Deal or No Deal?

Wall Street and Main Street might well be Easy Street compared to the effect the current financial calamity has had on Skid Row (in keeping with the “street” theme––no disrespect intended). With little money to go around these days, perhaps the charitable organizations have been the biggest victims. Some companies have realized this as an opportunity, not just for generosity but for profitability too.

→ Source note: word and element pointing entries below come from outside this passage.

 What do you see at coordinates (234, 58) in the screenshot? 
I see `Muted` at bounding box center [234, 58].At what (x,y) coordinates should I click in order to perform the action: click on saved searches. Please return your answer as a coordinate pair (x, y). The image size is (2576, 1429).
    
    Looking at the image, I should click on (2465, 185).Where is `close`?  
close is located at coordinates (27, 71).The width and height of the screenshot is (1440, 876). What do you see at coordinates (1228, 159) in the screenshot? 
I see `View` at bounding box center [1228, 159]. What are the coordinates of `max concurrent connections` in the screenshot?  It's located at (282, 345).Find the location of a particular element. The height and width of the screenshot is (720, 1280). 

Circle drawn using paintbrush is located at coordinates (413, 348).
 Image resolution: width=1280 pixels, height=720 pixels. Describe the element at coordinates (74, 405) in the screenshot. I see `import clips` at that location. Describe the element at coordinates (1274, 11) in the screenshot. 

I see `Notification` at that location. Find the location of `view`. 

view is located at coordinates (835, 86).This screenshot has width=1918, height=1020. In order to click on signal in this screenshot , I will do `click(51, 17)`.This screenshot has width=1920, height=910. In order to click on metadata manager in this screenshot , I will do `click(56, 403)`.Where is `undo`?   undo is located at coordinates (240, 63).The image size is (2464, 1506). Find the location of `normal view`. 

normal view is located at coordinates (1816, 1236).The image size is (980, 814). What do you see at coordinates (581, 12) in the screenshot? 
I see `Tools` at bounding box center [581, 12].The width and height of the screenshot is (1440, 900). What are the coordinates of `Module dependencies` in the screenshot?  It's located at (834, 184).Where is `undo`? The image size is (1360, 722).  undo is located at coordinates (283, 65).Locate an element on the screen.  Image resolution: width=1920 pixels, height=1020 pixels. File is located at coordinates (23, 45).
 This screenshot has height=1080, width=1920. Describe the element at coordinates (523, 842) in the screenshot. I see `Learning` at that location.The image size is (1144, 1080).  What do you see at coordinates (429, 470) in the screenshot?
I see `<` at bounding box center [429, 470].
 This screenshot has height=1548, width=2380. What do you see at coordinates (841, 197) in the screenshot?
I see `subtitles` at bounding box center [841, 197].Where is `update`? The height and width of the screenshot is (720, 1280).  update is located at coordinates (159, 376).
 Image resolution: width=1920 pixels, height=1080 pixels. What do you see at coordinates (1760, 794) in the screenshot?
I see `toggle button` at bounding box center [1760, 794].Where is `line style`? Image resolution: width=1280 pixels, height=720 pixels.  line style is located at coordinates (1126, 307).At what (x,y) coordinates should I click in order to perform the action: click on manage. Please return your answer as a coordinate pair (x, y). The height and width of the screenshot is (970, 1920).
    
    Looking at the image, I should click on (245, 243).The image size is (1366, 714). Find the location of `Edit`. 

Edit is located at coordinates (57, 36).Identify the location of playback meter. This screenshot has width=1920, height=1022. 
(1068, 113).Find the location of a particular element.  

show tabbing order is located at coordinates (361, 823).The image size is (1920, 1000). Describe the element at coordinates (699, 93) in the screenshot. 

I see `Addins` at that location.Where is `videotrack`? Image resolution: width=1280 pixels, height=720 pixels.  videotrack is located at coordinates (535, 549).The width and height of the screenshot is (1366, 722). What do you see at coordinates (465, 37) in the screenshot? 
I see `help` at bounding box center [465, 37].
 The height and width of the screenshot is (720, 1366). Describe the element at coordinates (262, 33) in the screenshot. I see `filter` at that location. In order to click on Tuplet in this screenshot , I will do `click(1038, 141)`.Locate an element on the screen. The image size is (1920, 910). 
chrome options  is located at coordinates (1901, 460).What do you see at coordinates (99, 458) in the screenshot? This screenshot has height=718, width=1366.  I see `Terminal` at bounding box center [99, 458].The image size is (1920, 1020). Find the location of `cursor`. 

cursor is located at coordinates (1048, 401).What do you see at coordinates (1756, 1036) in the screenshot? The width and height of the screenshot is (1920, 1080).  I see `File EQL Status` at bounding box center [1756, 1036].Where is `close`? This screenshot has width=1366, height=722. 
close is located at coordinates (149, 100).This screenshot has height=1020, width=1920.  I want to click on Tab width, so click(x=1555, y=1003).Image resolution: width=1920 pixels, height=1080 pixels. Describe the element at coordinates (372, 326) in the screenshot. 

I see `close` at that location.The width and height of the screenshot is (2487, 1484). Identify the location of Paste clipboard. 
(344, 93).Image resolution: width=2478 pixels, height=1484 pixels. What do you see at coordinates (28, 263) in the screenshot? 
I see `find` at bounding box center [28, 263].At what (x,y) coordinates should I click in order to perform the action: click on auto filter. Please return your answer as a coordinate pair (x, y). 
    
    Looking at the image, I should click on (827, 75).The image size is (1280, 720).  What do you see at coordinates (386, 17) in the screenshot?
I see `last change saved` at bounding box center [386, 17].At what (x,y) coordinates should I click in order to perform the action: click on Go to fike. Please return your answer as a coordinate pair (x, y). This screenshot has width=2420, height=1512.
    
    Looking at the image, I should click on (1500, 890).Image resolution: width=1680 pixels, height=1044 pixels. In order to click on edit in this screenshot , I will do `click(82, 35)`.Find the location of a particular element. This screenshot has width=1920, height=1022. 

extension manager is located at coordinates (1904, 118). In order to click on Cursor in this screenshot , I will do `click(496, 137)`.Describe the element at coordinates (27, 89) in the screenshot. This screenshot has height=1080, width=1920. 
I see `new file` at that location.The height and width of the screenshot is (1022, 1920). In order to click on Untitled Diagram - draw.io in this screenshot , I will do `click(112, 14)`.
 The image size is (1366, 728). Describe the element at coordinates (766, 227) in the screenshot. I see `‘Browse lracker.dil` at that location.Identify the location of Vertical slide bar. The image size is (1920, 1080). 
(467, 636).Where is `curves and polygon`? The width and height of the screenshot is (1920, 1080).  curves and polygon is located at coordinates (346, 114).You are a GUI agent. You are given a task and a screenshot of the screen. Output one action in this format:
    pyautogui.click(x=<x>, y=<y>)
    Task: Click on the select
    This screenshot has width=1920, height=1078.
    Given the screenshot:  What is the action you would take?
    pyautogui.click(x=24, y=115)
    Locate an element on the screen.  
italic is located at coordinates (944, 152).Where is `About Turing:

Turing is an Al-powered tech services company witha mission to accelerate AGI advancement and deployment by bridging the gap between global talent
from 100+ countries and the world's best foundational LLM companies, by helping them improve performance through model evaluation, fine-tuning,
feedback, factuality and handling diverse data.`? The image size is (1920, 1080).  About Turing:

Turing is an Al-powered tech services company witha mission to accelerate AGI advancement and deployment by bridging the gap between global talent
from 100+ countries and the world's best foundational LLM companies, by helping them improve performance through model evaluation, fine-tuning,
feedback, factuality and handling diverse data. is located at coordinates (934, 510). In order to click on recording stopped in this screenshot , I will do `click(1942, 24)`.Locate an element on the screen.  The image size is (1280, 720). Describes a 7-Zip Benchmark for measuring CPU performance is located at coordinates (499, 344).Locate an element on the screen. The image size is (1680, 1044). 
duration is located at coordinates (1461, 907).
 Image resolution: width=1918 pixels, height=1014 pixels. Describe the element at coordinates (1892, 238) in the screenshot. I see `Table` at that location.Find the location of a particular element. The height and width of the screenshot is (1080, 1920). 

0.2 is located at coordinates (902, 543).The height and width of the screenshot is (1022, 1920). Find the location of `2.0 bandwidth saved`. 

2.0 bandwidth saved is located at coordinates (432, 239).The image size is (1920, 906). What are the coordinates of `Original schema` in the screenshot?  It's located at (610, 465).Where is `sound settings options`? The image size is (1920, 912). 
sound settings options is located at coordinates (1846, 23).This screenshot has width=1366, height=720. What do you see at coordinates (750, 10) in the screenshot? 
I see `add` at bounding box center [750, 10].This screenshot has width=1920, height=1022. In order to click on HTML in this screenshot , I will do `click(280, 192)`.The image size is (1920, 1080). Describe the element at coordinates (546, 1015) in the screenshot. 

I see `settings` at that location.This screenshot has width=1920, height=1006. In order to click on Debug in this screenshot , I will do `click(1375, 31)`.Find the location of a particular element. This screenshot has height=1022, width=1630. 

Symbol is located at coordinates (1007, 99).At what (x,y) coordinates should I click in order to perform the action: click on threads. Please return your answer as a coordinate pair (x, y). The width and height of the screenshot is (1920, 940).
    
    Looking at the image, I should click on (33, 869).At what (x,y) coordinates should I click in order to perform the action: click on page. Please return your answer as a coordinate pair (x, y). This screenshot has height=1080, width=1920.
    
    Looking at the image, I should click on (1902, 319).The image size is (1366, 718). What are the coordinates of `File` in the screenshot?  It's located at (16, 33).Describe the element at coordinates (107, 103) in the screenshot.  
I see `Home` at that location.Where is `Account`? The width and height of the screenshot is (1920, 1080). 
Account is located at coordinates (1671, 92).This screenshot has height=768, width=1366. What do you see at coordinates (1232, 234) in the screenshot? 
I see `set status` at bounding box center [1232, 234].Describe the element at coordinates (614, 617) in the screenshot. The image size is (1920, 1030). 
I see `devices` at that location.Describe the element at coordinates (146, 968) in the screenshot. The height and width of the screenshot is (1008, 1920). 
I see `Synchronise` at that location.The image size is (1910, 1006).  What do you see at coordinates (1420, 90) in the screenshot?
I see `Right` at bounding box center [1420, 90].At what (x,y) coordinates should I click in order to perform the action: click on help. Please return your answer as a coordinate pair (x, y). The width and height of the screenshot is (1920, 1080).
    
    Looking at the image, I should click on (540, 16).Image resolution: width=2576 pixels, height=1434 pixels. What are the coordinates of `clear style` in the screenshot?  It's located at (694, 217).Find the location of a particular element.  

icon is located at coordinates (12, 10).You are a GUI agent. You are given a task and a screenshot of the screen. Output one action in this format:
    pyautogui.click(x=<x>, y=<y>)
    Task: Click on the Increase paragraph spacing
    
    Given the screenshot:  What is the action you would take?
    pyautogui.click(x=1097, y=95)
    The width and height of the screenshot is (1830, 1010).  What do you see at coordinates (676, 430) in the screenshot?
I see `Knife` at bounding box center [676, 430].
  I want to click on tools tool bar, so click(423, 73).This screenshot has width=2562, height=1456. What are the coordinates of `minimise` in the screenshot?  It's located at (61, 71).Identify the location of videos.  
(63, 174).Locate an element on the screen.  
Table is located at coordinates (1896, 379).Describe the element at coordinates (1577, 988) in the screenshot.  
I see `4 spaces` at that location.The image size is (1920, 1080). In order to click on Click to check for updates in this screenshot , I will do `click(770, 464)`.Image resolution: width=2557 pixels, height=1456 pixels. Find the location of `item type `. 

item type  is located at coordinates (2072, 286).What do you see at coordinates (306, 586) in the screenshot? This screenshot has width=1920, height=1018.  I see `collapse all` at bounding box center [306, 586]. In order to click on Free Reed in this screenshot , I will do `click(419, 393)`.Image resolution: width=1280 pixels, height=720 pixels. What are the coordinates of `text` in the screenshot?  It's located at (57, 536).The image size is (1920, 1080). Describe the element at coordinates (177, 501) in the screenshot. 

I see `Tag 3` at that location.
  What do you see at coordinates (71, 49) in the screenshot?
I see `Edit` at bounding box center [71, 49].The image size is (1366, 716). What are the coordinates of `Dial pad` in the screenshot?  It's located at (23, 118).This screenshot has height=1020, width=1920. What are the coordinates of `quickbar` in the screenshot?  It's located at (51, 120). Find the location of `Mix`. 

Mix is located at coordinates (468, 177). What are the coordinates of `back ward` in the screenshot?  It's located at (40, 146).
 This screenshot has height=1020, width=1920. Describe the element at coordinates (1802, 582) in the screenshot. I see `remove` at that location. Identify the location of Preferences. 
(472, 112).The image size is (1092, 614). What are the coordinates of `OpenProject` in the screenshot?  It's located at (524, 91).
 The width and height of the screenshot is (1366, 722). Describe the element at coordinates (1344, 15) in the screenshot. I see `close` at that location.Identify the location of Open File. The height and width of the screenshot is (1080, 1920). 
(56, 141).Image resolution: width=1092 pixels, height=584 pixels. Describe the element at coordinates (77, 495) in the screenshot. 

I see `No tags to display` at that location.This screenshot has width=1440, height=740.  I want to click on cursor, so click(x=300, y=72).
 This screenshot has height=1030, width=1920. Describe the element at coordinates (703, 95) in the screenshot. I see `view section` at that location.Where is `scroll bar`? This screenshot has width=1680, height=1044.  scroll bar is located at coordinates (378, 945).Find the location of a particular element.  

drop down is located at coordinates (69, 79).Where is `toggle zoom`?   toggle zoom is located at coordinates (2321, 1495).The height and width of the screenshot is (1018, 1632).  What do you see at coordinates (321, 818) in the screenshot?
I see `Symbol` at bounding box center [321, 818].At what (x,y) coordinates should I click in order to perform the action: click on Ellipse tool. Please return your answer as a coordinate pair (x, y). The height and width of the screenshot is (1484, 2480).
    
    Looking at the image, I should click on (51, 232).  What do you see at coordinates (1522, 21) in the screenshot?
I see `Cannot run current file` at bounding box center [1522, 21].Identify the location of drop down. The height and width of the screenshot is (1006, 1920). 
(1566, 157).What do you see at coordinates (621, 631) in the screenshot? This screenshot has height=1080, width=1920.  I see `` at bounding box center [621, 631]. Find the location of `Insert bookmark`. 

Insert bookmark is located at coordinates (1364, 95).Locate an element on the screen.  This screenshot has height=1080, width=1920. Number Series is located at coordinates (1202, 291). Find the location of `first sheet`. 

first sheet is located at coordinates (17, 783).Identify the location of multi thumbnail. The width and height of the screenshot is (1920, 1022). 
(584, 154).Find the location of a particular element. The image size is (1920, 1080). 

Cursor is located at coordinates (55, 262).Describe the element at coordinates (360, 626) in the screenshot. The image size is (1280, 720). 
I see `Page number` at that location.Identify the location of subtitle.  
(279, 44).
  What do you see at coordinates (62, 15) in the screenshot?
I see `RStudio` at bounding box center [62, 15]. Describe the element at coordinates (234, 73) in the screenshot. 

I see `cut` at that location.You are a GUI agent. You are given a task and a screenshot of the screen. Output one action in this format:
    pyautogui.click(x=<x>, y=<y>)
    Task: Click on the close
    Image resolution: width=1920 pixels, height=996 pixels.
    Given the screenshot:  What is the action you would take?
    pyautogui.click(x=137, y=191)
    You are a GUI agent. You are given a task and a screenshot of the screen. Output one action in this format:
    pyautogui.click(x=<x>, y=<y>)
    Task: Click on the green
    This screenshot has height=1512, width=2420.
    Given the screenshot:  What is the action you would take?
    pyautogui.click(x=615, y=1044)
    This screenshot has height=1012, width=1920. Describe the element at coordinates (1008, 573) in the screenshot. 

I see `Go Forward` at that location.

Saturday night, we went to Ruby Tuesday’s with some friends. At the end of dinner, the server solicited a donation to Second Harvest Food Bank through the purchase of a half-dozen cookies. I was familiar with the name of the organization from a story about the shrinking support of charities caused by the worlds economic mess. Earlier in the day, we drove through a shopping center parking lot that was hosting a media-sponsored food drive for Second Harvest. So as you can imagine, my heart was being softened for an organization that is apparently starving for resources. Upon further questioning though, it turns out that the cookies cost $8.99 with only 10% (or about $0.90) going to Second Harvest. WOW––what a lame way to be charitable.

Who would I really be feeding by buying those cookies? $1 to “feed” the hungry and the remaining $8 to feed six cookies to a “healthy” couple still full from a $40 meal. Something about that just didn’t seem right. We did make a donation to Second Harvest Food Bank but it wasn’t through buying cookies (I need a cookie like I need a hole in my head). Through another corporate donor, Harris Teeter (a grocery chain), we purchased two $5 gift cards that will go directly to Second Harvest to be used at their discretion. Here’s how it all adds up:

Option 1:
$40 meal + $10 cookies = $1 donation (or 2% of total cost)

Option 2:
$40 meal + $10 gift cards = $10 donation (or 20% of total cost)

Did we make a good deal? Yes, we made a very good deal! To whom much is given, much is required (Luke 12:48). God wants us to be good stewards of what he has entrusted to us. Remember the parable of the talents in Matthew 25:14-30, the man who made the most of what was given him was rewarded generously and the one who did nothing, neither spent it nor invested it, received nothing. Are you making good “deals” with what God has blessed you with?